Growth rate of $l(n)^n$ Let $l(n) = \alpha n + \beta$ be an affine function, where $\alpha,\beta\in\mathbb{Q}$ and $\alpha>0$. I have two questions with respect to the rate of growth of $l(n)^n$:

*

*Is it true that $l(n)^n\geq n!$ for $n\gg 0$?

*Is it possible to find bounds (even horrible ones) that only depend on $\alpha$ and $\beta$ for the previous inequality to be true?

Besides the obvious cases (e.g. $\alpha=1$) I'm not able to find an explicit bound and the computer is bad at handling these numbers.
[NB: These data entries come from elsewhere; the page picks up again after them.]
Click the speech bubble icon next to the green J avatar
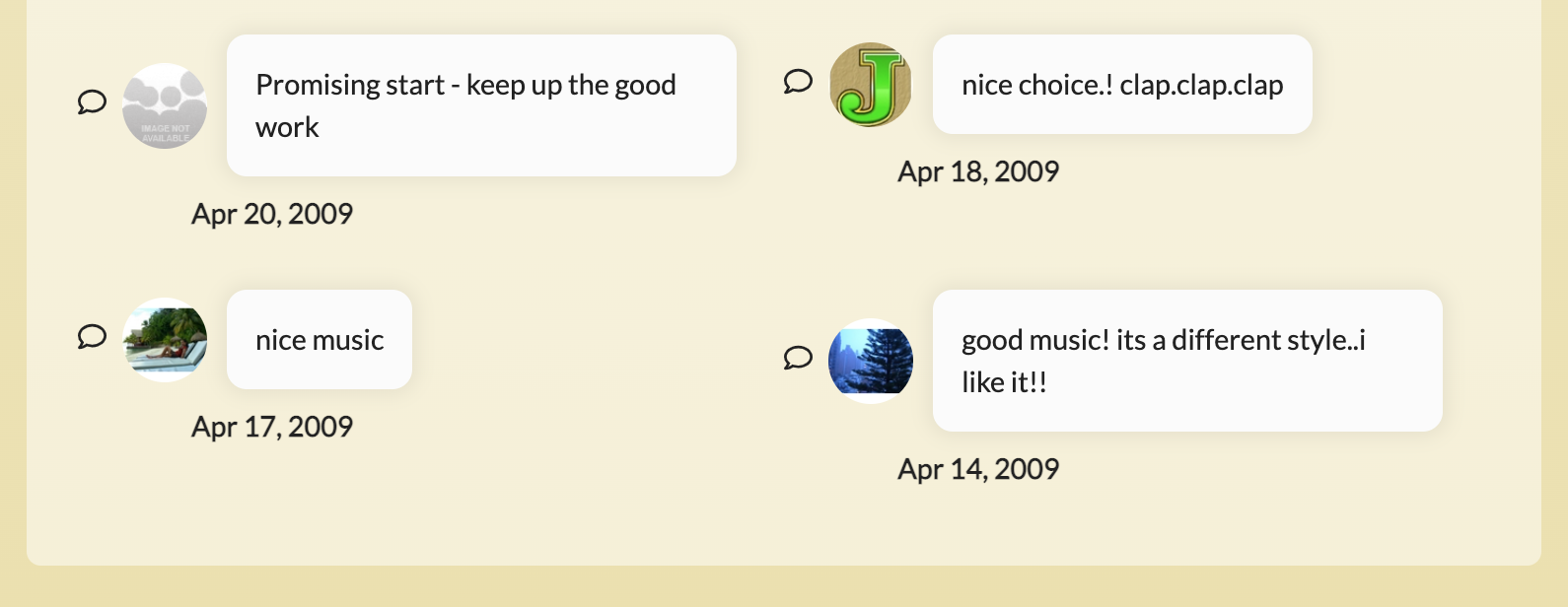This screenshot has height=607, width=1568. [x=797, y=82]
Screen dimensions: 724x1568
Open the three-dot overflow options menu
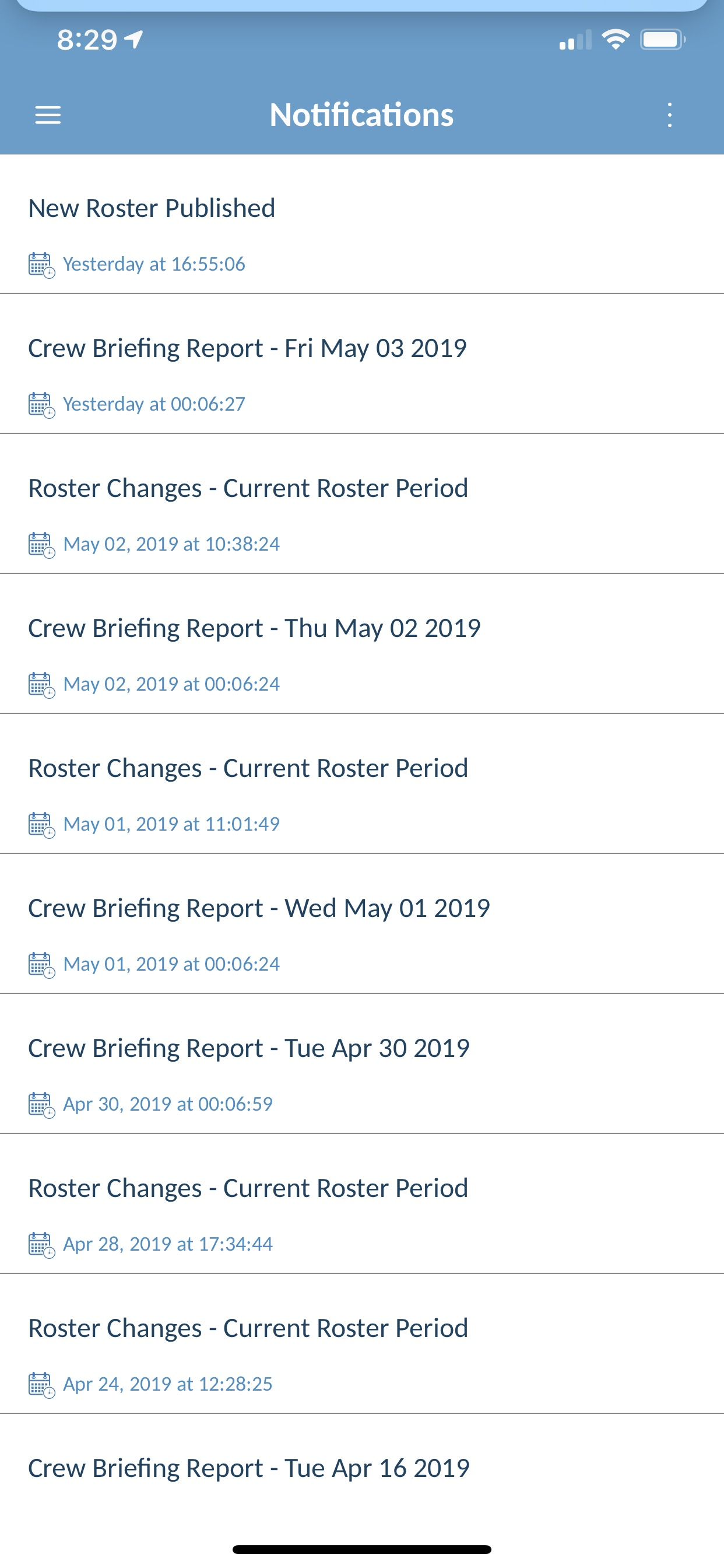point(669,115)
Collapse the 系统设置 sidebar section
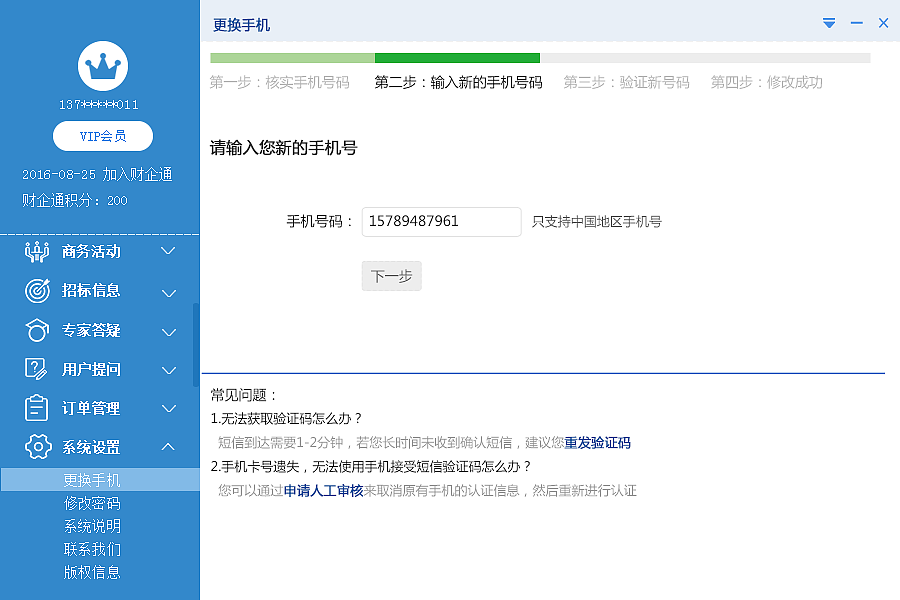The height and width of the screenshot is (600, 900). [168, 447]
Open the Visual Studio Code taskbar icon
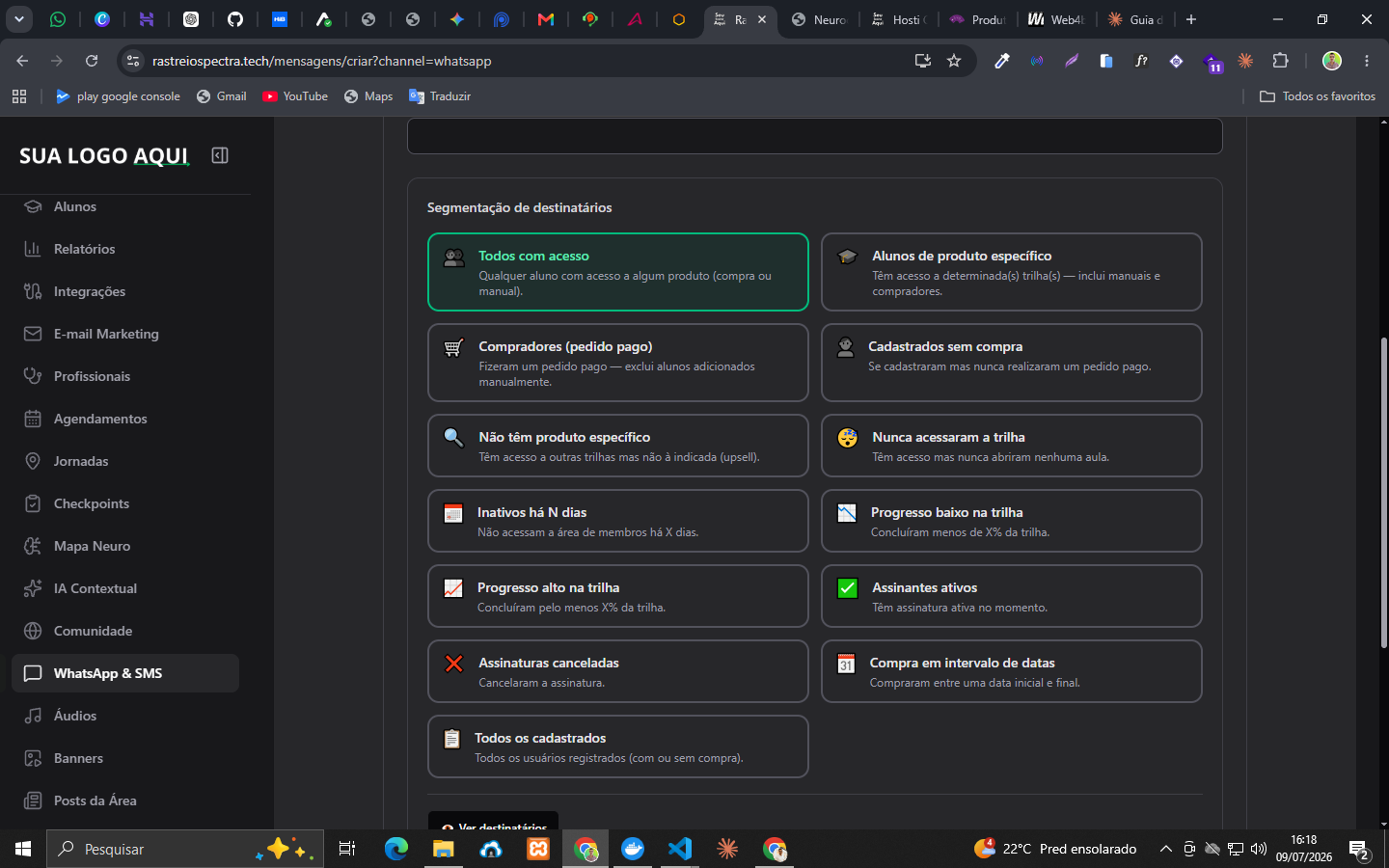Image resolution: width=1389 pixels, height=868 pixels. pos(680,849)
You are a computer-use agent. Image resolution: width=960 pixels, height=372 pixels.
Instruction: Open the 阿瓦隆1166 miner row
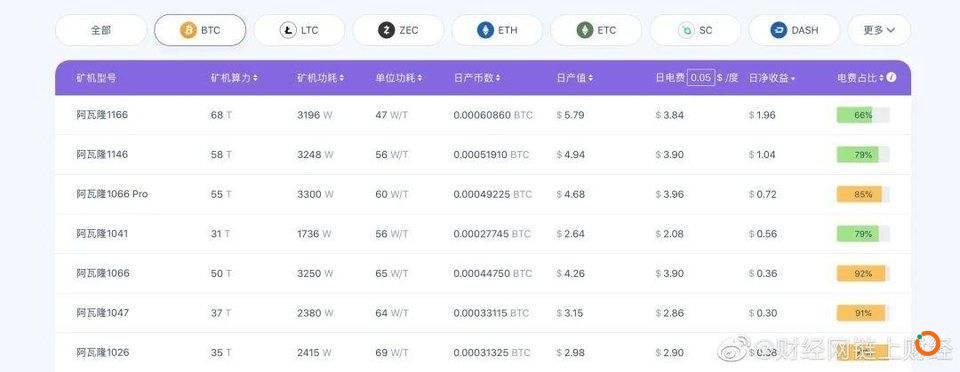482,115
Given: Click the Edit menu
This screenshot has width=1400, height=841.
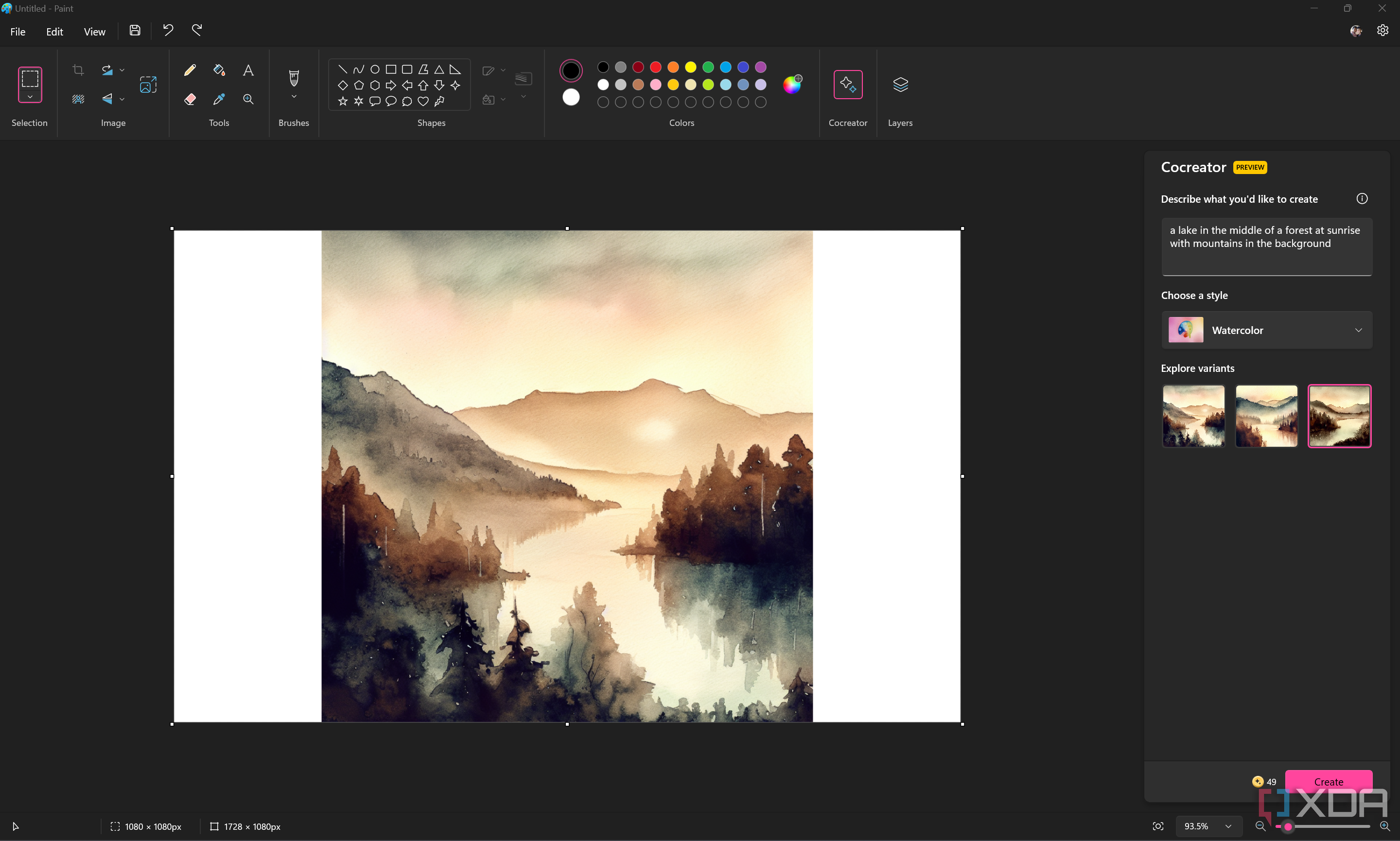Looking at the screenshot, I should [54, 30].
Any help is warmly welcome!
 A: $$(\alpha n+\beta)^n > n! \implies \Delta_n=n \log(\alpha n+\beta) - \log(n!) >0$$
As other users commented and answered, using Taylor series and Stirling approximation for large values of $n$, we end with
$$\Delta_n= (1+\log (\alpha ))\,n+\left(\frac{\beta }{\alpha }-\frac{1}{2} \log (2 \pi 
   n)\right)-\frac{\alpha ^2+6 \beta ^2}{12 \alpha ^2 n}+\frac{\beta ^3}{3 \alpha ^3 n^2}+O\left(\frac{1}{n^3}\right)$$ and then @K.defaoite's conclusions.
If $\alpha \geq 1$, this gives as bounds
$$\frac{e^{\frac{\beta }{\alpha }}}{\sqrt{2 \pi }} n^{\log (\alpha \sqrt e)}\exp\left(-\frac{\alpha ^2+6 \beta ^2}{12 \alpha ^2 n} \right)<\frac{(\alpha n+\beta)^n } {n!} <\frac{e^{\frac{\beta }{\alpha }}}{\sqrt{2 \pi }} n^{\log (\alpha\sqrt e )}$$
One the other side,we can approximate the value of $n$ which would make $\Delta=0$. This is given by
$$n_*=-\frac{1}{2 \log (\alpha e)}W\left(-\frac{\log (\alpha e )}{\pi
   }e^{\frac{2 \beta }{\alpha }}\right)$$ which would be a real if the argument of Lambert function $W(.)$ is $\leq - \frac 1e$
A: I'm going to use $a$ and $b$ instead of $\alpha$ and $\beta$ for convenience. Let $\ell(n|(a,b))=an + b$. We want to investigate whether $\ell(n)^n \succeq n!$ in general. I'm going to use Stirling's approximation, namely
$$\sqrt{2\pi n}\left(\frac{1}{e}n\right)^n \asymp n!$$
First observation: $\ell(n)^n \asymp (an)^n$. We can rewrite
$\ell(n)=n(a+b/n)$ which tends to $an$ as $n$ gets large. So now we want to investigate if
$$(an)^n \succeq \sqrt{2\pi n}\left(\frac{1}{e}n\right)^n$$
Let's begin. Call the left side $p(n)$ and the right side $q(n)$. Let's first assume $n\in \mathbb{R}_{\geq 0}$ and assume that both sides are continuous (this is true, but requires some care to rigorously prove). First, a simple observation. Given two continuous functions $f$ and $g$ on $\mathbb{R}$, if $\exists x_* \in \mathbb{R} \text{ such that } f'(x)>g'(x) \forall x>x_*$, then $\exists x_{**} \text{ such that } f(x)>g(x) \forall x>x_{**}$. Now I'll use the following identity:
$$\frac{\mathrm{d}}{\mathrm{d} x}(f(x)^{g(x)})=f(x)^{g(x)}(g'(x)\ln(f(x))+\frac{f'(x)}{f(x)}g(x))$$
Some algebra shows us that
$$p'(n) = (an)^n(\ln(an)+1)$$
And
$$q'(n)=\left(\frac{1}{e}n\right)^n\left(\sqrt{\frac{\pi}{2n}}+ \sqrt{2\pi n}\left(\ln\left(\frac{1}{e}n\right)+1\right)\right)$$
Since $q'(n) > p'(n)$ if $a\leq\frac{1}{e}$, we can say that $\ell(n)^n \succeq n!$ is definitely false if $a\leq\frac{1}{e}$, definitely true if $a\geq 1$(this isn't all that difficult to prove, but I can illustrate it if you like) but for values of $a$ in the range $\left(\frac{1}{e},1\right)$ more sophisticated analysis is needed. I'll give it a try later, but I can't make any guarantees I'll come up with anything conclusive.